In a saucepan, heat 3 tablespoons olive oil over medium heat. Add the onion and garlic and saute until soft. Turn off the heat, and add paprika, tabasco sauce and thyme, stirring well. Transfer to a bowl and add the ketchup and mayonnaise. Season with salt and pepper to taste. Set aside.



Sprinkle the potatoes lightly with salt and pepper. In a large skillet fry the potatoes in 1 cup olive oil until cooked through and golden brown. Take care when adding the potatoes to the pan because the oil will splatter due to the salt. Drain on paper towels.

Mix the potatoes with the sauce immediately before serving. Garnish with chopped parsley and serve warm.

Sunday, May 30, 2010

School's Out

Our last cooking class for the season ended with the theme Sunday Roast Dinner, requested by my British neighbor.
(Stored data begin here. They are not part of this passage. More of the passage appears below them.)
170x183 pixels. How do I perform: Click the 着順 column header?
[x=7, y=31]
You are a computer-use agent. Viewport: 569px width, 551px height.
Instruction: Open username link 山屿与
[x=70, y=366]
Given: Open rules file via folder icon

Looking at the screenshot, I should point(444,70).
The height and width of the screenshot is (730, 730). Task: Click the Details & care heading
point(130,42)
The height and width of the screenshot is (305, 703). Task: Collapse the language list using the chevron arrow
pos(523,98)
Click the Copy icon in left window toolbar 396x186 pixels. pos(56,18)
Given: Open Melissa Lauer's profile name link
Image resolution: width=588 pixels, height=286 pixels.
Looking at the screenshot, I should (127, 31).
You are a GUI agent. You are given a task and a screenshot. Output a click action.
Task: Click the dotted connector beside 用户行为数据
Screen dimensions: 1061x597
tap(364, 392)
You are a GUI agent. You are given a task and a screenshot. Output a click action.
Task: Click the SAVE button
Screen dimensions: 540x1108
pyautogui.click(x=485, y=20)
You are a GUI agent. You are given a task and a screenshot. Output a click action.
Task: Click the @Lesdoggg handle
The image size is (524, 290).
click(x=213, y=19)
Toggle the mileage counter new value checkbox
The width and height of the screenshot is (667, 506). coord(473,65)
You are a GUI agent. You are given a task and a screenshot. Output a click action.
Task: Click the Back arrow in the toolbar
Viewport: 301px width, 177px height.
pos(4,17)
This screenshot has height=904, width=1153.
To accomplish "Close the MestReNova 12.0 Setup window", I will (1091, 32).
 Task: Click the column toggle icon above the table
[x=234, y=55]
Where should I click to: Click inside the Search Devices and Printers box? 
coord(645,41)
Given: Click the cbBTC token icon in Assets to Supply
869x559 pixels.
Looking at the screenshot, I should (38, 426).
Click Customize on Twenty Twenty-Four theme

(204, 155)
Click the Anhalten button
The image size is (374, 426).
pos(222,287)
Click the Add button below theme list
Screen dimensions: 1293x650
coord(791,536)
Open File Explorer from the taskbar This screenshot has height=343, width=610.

It is said that this traditional meal originated in the days where the King of England ruled over vast farmlands tended by serfs. The serfs had no freedom, worked the land for 6 days a week, with Sunday being their only "free" day. After Church service, the serfs were still required to practice war games to ensure that they would be able to protect their King in battle. The slaves were then rewarded in kind with a feast of ale and roasted ox.

This recipe is adapted from Ina Garten, who uses the fairly inexpensive beef chuck to make a delicious Pot Roast. The ideal cut of meat for this type of roast should be marbled with fat and connective tissue to ensure moist slices of beef after hours of cooking.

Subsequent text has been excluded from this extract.